Combined Company Will Have It All

In a press release announcing the deal, Twilio said the combined company will be able to offer developers a single platform to manage all of their communication channels including voice, messaging, video and now email. Twilio said each company currently drives more than half a trillion customer interactions annualized and are both growing rapidly.  “Increasingly, our customers are asking us to solve all of their strategic communications challenges – regardless of channel. Email is a vital communications channel for companies around the world, and so it was important to us to include this capability in our platform,” said Jeff Lawson, Twilio’s co-founder and chief executive officer said in a press release announcing the deal. “The two companies share the same vision, the same model, and the same values. We believe this is a once-in-a-lifetime opportunity to bring together the two leading developer-focused communications platforms to create the unquestioned platform of choice for all companies looking to transform their customer engagement.”

Little Customer Overlap Between The Two

In an interview with the Wall Street Journal when announcing the deal, Lawson said the combined company will reach more than 100,000 customers and generate more than $700 million in revenue. He noted that customer overlap between the two companies is “relatively small” presenting an opportunity to grow.
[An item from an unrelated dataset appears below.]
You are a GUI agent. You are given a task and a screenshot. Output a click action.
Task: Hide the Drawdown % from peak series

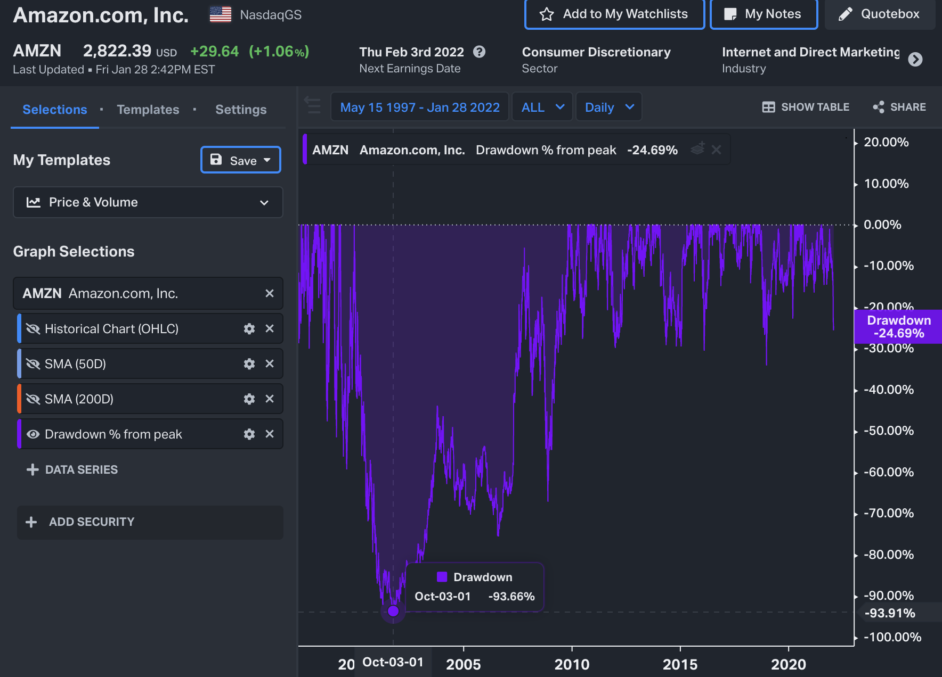click(x=33, y=434)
The two do count each other as customers and have focused on the same market: developers. Twilio, which became a public company in 2016, is centered on integrating voice calling, text messaging, video, web and mobile chat while SendGrid is focused on mass emails. SendGrid went public last year. The Wall Street Journal noted that both have annual losses as public companies.  

As for the decline in Twilio’s stock immediately after the announcement was revealed, Lawson is unfazed. “In the short term, markets do what markets do, but in the long run, we are creating market value,” he said.